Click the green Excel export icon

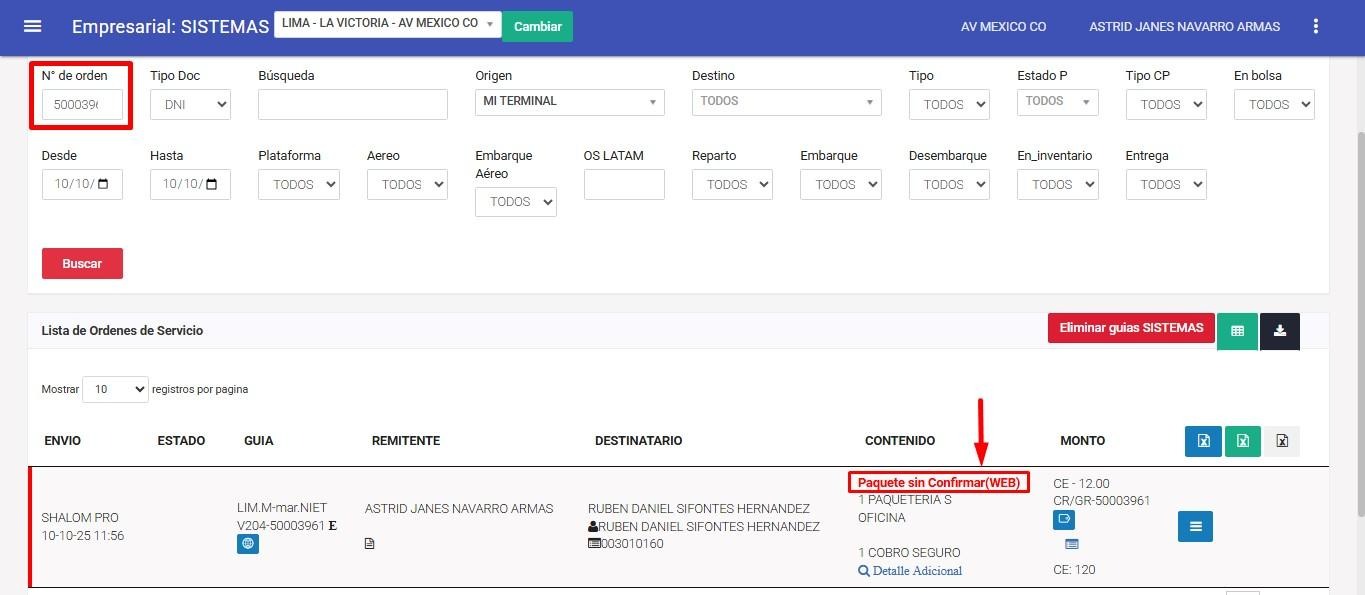click(x=1242, y=441)
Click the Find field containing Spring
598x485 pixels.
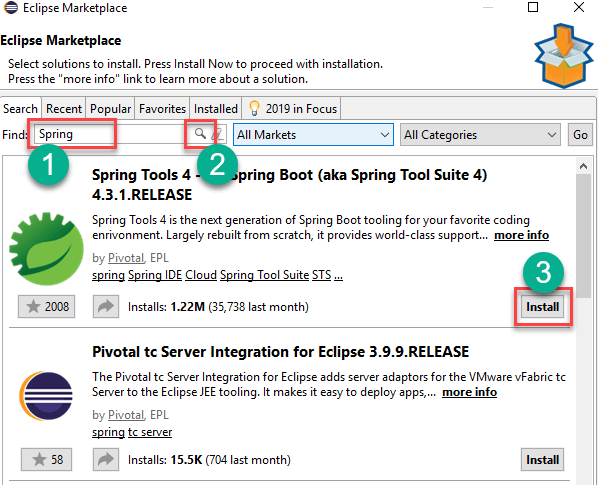(111, 134)
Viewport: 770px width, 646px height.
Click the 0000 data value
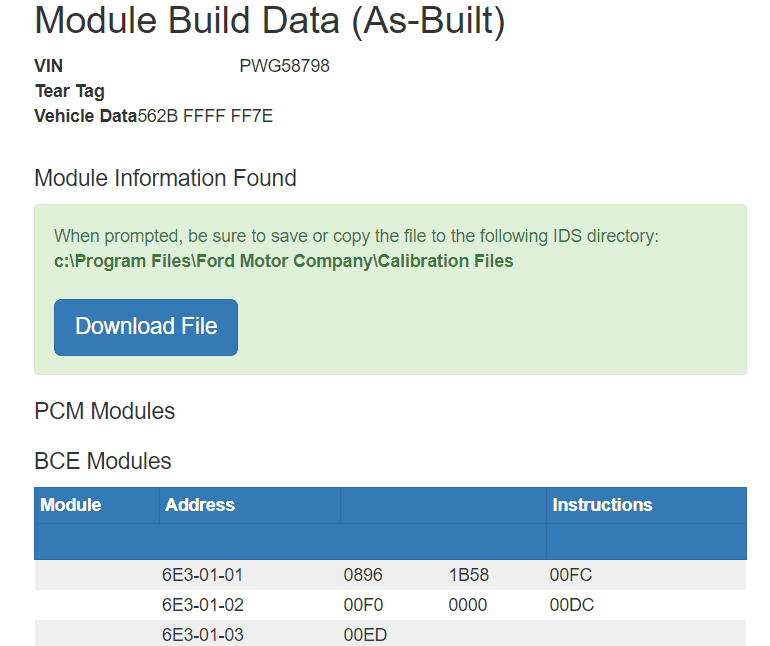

Prompt: Beginning with the line that contains "598x485 pixels." and ending with the final line of the material, reproduce those lines exactly and nothing else. Omit the pictures.

Expected answer:
598x485 pixels.
(111, 134)
Viewport: 770px width, 646px height.
Click the 0000 data value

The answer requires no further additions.